This social incident has aroused widespread public debate, so what is chlorpyrifos?

    The chemical name is OMagol-diethyl-O-(3pyrrol-6-trichloro-2-pyridyl) thiophosphoric acid, which is white crystal and has a slight mercaptan odor. It is a non-absorbent broad-spectrum insecticidal and acaricidal agent. Chlorpyrifos has environmental persistence and bioaccumulation, it can enter the human body through people's drinking water, food, shelter, and even breathing air, distribute in blood and saliva, act on nervous, immune, reproductive, endocrine and other organ systems, and even affect fetal growth and development; it may also cause genotoxicity such as DNA damage, gene mutation, chromosome aberration, etc. Induce cell carcinogenesis and increase the risk of lung cancer, leukemia and other cancers.

Fast detection method

    A rapid detection method of chlorpyrifos in tea was developed based on surface enhanced Raman spectroscopy. Combined with ICPA-mRMR algorithm, the rapid quantitative detection of chlorpyrifos pesticide residues in tea was realized, and there was no significant difference between ICPA-mRMR prediction value and LC-MS/MS detection value.

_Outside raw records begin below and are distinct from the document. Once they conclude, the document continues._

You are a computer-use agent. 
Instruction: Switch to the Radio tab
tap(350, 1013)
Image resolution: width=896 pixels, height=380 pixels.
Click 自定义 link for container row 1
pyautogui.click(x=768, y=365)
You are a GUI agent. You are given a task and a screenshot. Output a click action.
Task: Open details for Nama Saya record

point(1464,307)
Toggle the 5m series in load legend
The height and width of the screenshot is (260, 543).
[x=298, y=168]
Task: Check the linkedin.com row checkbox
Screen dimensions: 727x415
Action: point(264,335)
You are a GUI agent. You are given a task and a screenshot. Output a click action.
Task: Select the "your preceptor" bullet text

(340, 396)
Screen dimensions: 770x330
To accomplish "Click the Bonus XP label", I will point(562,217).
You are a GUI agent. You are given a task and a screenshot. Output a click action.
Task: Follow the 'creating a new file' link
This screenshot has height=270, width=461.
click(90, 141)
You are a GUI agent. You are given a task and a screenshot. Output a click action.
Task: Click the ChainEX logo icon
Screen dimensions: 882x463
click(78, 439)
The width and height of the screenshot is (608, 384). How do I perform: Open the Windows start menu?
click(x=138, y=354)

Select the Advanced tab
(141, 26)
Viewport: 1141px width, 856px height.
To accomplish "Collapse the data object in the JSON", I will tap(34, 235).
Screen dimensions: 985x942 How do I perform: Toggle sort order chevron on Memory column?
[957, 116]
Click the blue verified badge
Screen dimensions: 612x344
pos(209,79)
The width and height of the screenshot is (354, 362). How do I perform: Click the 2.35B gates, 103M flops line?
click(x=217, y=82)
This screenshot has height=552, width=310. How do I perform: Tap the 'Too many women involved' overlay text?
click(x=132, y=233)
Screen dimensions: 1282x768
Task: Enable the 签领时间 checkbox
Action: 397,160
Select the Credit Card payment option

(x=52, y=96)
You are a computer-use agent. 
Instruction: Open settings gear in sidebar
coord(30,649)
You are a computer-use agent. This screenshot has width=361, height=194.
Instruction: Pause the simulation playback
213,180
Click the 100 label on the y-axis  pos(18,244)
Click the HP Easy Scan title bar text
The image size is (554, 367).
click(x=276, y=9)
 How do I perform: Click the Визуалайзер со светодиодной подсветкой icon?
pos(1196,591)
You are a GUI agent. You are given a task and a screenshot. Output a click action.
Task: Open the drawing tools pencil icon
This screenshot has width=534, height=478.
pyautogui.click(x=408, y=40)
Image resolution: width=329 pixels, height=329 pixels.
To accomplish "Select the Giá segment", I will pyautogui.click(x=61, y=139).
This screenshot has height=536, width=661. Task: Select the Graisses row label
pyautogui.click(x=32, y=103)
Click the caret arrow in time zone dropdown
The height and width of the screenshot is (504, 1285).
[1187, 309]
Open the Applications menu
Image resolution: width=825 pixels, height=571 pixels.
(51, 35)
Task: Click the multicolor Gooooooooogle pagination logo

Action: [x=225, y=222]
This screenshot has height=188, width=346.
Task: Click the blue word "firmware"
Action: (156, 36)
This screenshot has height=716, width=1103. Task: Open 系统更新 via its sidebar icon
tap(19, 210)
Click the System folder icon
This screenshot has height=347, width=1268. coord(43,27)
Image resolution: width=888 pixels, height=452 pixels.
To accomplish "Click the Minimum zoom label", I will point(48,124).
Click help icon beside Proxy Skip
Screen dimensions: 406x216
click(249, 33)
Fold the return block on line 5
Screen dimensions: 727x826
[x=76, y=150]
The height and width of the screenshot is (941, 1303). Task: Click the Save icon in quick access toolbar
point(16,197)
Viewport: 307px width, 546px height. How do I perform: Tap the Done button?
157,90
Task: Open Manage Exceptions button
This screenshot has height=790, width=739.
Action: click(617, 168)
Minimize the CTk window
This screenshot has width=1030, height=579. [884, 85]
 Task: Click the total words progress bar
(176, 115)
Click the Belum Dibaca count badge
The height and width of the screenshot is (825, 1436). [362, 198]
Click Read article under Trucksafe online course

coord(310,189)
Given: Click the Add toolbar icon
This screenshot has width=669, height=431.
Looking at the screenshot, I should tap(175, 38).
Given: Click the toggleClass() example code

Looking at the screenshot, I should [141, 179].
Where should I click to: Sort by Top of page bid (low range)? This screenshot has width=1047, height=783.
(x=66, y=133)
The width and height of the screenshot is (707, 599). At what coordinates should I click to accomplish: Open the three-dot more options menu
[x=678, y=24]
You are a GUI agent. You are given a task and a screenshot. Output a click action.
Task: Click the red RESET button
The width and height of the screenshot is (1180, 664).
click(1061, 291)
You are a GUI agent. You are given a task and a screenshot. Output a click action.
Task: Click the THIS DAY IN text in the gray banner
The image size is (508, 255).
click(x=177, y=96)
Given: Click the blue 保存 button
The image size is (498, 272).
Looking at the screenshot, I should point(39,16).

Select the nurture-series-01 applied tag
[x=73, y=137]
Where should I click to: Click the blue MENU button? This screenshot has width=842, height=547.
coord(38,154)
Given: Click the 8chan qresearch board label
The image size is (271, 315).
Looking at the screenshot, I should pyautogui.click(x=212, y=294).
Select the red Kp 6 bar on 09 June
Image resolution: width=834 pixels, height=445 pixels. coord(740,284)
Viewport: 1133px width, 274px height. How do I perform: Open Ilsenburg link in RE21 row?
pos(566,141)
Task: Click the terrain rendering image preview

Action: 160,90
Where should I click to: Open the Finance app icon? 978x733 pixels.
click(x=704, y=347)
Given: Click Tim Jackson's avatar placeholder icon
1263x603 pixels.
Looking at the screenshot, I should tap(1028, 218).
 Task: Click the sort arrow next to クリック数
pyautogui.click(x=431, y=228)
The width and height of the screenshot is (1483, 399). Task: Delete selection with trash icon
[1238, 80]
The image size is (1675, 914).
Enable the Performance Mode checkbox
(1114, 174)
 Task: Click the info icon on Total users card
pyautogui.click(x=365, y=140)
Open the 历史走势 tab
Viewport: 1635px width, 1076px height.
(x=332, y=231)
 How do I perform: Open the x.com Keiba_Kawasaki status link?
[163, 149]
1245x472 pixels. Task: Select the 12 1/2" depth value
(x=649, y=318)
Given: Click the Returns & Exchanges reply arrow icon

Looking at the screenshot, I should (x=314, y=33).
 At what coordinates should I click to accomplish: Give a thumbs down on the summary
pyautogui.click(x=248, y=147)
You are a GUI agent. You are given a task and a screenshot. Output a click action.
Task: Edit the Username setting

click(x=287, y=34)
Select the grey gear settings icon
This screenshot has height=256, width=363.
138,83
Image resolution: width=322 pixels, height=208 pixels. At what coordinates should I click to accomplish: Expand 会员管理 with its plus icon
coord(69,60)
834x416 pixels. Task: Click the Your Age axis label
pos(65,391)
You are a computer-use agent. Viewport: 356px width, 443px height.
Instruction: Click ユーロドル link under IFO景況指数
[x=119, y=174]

    Surface enhanced Raman spectroscopy (SERS) is the extension and development of Raman spectroscopy. The high specificity of SERS= Raman spectra + local surface plasmon resonance + high sensitivity provided by metal nanostructures, so SERS not only inherits the high specificity of Raman spectra, but also can enhance the Raman signals of molecules to be measured by millions of times or even more.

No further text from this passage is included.